Source data
..........

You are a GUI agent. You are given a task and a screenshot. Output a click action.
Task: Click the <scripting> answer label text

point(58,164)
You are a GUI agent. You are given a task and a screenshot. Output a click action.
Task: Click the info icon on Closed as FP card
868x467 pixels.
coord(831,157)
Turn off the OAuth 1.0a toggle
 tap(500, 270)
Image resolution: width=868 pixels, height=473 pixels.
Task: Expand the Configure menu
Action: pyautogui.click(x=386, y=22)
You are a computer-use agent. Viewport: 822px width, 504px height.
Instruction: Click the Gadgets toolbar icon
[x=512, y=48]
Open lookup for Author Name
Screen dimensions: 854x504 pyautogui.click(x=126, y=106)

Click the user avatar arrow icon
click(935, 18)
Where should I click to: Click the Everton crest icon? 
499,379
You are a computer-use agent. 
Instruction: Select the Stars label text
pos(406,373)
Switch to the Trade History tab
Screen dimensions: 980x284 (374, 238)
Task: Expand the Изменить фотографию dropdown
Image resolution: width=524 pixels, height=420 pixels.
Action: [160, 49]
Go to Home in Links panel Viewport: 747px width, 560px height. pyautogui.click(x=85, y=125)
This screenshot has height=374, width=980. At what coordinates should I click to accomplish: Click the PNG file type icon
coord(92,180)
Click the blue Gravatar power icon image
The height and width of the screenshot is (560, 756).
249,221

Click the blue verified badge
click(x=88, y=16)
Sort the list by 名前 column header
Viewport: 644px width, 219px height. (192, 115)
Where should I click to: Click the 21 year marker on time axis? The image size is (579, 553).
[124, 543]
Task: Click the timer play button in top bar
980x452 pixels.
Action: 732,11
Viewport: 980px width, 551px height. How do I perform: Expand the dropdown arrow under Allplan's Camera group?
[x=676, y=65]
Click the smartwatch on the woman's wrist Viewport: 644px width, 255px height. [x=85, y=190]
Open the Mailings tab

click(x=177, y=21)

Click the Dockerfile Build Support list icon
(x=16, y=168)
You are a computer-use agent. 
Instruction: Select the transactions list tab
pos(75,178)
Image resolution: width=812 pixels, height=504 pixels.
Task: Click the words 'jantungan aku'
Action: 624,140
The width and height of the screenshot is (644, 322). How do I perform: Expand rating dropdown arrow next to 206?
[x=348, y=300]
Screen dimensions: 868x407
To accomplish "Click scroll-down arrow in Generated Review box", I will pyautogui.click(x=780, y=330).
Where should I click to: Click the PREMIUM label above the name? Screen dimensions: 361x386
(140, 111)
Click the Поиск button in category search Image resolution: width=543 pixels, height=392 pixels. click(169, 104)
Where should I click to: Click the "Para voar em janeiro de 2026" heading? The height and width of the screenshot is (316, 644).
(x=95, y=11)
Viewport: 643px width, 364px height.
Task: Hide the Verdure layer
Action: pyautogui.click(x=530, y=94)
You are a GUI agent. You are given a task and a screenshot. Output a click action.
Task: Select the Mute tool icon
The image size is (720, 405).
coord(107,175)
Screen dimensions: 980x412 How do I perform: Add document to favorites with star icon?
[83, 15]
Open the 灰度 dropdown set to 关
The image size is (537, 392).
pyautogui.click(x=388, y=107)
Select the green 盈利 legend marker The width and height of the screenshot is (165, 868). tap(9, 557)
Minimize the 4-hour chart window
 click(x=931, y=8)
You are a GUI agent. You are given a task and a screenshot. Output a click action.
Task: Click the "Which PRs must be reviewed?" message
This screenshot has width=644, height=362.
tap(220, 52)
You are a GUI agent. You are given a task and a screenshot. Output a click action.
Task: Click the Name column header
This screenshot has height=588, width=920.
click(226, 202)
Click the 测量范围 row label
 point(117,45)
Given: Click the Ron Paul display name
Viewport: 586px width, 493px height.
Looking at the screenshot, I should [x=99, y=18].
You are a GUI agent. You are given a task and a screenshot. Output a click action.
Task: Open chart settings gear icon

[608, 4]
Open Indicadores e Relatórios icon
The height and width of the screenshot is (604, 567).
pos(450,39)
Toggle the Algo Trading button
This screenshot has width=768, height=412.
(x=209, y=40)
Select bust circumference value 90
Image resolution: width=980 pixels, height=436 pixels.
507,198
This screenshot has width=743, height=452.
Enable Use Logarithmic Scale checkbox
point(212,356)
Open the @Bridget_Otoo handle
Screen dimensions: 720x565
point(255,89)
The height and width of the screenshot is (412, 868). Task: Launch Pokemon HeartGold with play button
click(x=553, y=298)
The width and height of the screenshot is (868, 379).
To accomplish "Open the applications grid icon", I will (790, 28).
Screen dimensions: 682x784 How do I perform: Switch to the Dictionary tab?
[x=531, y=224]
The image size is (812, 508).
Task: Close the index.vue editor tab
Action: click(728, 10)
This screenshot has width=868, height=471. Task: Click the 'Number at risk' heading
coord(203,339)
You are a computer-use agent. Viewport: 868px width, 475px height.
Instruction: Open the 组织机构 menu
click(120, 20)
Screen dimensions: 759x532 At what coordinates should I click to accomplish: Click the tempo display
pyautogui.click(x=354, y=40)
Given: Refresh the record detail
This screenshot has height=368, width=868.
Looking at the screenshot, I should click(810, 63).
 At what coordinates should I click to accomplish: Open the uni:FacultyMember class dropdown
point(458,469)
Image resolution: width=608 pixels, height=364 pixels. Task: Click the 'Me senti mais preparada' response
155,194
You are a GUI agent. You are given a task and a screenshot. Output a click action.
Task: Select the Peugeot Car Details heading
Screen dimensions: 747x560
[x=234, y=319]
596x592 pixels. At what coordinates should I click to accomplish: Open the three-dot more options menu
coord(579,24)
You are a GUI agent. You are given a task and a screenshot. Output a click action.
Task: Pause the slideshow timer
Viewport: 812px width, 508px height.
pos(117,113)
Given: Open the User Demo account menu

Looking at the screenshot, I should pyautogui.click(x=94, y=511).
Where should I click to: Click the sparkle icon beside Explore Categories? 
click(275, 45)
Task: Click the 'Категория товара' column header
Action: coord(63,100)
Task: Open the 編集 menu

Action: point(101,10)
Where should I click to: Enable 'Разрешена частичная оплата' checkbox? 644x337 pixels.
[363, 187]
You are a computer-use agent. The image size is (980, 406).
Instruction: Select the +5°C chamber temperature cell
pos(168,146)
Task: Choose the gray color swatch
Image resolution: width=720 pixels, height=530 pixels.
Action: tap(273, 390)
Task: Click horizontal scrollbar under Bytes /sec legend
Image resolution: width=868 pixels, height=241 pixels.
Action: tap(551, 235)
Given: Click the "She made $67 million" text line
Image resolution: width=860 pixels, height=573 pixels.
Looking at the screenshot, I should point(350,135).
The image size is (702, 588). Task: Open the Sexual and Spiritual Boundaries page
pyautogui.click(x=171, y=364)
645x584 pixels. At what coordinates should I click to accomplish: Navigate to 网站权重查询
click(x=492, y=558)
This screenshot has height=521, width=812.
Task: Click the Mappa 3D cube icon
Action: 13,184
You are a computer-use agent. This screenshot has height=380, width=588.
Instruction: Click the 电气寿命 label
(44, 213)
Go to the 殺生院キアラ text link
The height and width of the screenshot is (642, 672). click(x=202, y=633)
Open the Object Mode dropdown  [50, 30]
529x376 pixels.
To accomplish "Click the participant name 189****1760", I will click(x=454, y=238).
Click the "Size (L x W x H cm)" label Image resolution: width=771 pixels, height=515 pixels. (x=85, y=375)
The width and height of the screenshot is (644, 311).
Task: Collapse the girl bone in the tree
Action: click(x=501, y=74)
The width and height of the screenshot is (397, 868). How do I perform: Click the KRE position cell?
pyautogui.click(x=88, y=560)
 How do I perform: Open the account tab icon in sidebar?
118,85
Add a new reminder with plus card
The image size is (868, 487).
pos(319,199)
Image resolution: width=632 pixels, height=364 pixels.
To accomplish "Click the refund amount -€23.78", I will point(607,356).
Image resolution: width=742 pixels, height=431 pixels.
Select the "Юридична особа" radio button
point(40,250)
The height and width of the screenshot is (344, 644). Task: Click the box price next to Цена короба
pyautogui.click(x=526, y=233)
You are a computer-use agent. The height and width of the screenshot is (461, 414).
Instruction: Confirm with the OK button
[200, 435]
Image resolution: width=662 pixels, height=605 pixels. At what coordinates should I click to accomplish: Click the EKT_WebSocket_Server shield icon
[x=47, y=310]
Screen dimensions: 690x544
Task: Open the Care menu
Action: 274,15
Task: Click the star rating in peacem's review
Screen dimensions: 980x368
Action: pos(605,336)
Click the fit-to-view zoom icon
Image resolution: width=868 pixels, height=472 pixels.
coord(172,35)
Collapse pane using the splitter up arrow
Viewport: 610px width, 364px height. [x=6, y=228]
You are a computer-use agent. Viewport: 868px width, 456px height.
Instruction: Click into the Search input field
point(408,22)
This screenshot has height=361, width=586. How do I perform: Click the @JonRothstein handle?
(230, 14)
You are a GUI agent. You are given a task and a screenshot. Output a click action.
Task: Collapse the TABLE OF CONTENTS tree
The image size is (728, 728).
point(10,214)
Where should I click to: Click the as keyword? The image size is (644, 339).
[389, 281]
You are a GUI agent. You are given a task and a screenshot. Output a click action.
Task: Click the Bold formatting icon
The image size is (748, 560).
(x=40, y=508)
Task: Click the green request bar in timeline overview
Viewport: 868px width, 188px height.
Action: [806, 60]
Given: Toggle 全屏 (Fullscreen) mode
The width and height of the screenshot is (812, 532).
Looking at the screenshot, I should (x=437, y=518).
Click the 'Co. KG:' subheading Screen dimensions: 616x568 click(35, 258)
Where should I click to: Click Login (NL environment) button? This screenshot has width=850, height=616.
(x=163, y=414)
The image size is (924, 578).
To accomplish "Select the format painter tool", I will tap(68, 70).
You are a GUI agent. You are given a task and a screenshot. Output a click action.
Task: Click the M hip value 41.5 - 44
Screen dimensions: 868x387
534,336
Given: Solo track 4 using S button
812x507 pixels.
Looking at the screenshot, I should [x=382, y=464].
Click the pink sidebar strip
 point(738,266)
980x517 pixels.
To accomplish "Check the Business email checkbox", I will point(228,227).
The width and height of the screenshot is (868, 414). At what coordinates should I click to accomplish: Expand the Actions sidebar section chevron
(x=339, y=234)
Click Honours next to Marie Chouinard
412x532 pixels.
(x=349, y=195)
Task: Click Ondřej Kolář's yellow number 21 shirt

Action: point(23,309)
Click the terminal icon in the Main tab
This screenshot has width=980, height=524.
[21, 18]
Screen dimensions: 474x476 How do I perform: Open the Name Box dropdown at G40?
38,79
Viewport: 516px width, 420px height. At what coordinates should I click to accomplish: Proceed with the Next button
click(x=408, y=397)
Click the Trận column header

..........

Within the data above, the lines from the one with "The image size is (728, 728)." to the one with "Given: Solo track 4 using S button" must be repeated exactly; no other line belongs in the answer.

The image size is (728, 728).
point(10,214)
Where should I click to: Click the as keyword? The image size is (644, 339).
[389, 281]
You are a GUI agent. You are given a task and a screenshot. Output a click action.
Task: Click the Bold formatting icon
The image size is (748, 560).
(x=40, y=508)
Task: Click the green request bar in timeline overview
Viewport: 868px width, 188px height.
Action: [806, 60]
Given: Toggle 全屏 (Fullscreen) mode
The width and height of the screenshot is (812, 532).
Looking at the screenshot, I should (x=437, y=518).
Click the 'Co. KG:' subheading Screen dimensions: 616x568 click(35, 258)
Where should I click to: Click Login (NL environment) button? This screenshot has width=850, height=616.
(x=163, y=414)
The image size is (924, 578).
To accomplish "Select the format painter tool", I will tap(68, 70).
You are a GUI agent. You are given a task and a screenshot. Output a click action.
Task: Click the M hip value 41.5 - 44
Screen dimensions: 868x387
534,336
Given: Solo track 4 using S button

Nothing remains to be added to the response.